Anti-RPB1 | RNA polymerase II subunit B1

Application example

Chromatin immunoprecipitation (ChIP). Chromatin immunoprecipitation was performed as described (Bowler et al. (2004), Plant Journal) with modifications. Sonic and IP buffer were prepared as described (Kaufmann et al. (2010)), Nature Protocols). Chromatin pellet was sonicated at 4 °C with a Diagenode Bioruptor set at high intensity for 10 min (30 sec on, 30 sec off intervals) to obtain 250-500 bp DNA fragments. Chromatin (20 µg) was immunoprecipitated with a RNA Pol II antibody (2µg/IP)and Dynabeads®Protein G (Life Technologies). Reverse corsslinking and elution of DNA fragments were performed using Chelex (Biorad) at 95°C, 10 min as described (Rowley et al. (2013), Methods). Sample without antibody was used to determine the nonspecific background pulled-down directly by the beads. Relative abundance of regions of interest in immunoprecipitated DNA was measured by real-time PCR. Red lines indicates amplified region. Values on the charts are shown as the mean ± SD level (% of input) of RNA Pol II on GAPDH gene (A) and MIR168a (B) gene. Data comes from three independent experiments.

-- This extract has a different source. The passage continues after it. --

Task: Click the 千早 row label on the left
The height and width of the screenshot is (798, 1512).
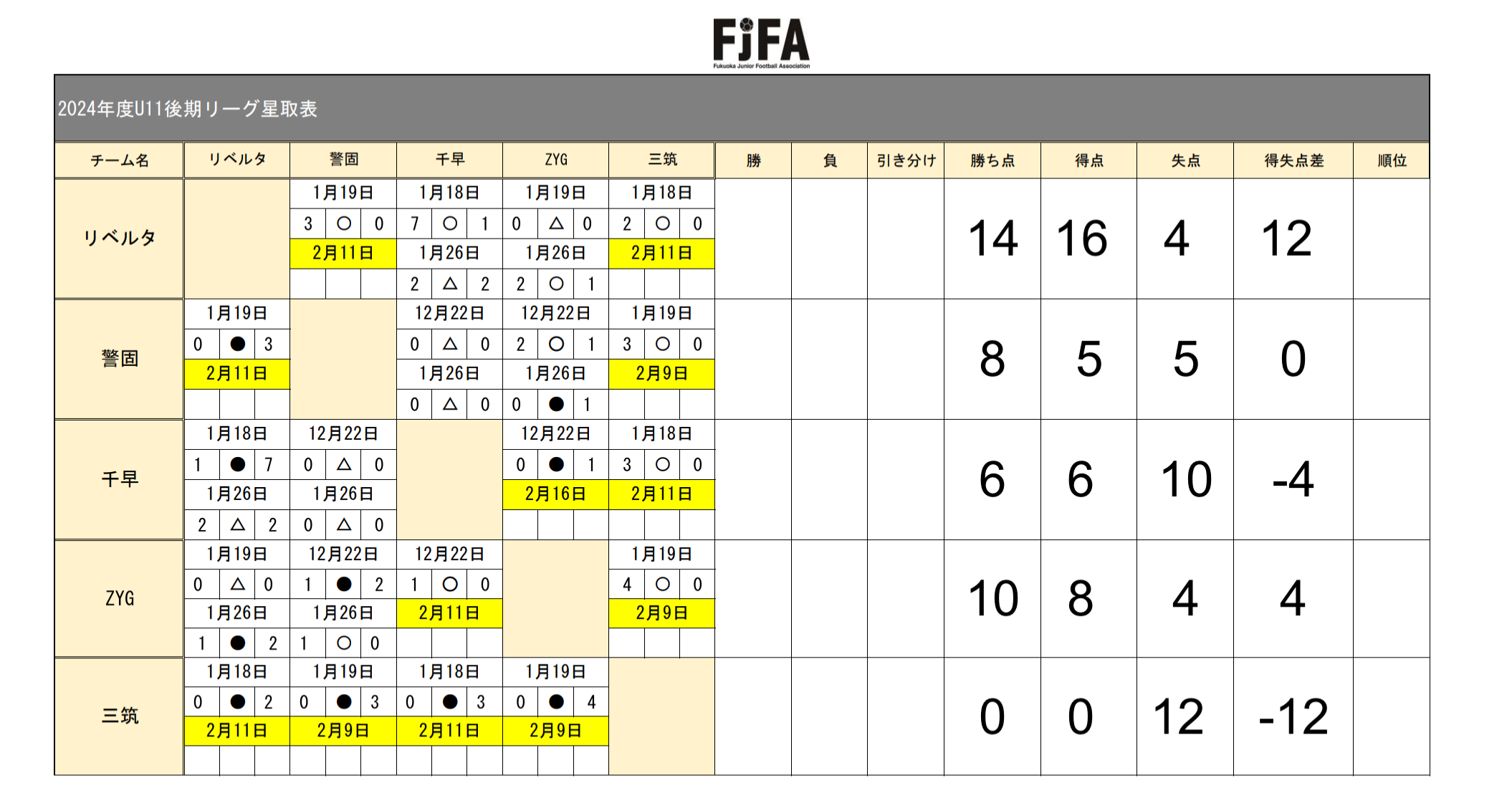Action: click(119, 479)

Courtesy of MSc Jakub Dolata, Adam Mickiewicz University, Poland

DNA-directed RNA polymerase II subunit 1 (EC=2.7.7.6) catalyzes the transcription of DNA into RNA using the four ribonucleoside triphosphates as substrates. This enzyme is the central component of the basal RNA polymerase II transcription machinery. Synonymes:DNA-directed RNA polymerase III largest subunit,DNA-directed RNA polymerase II subunit RPB1.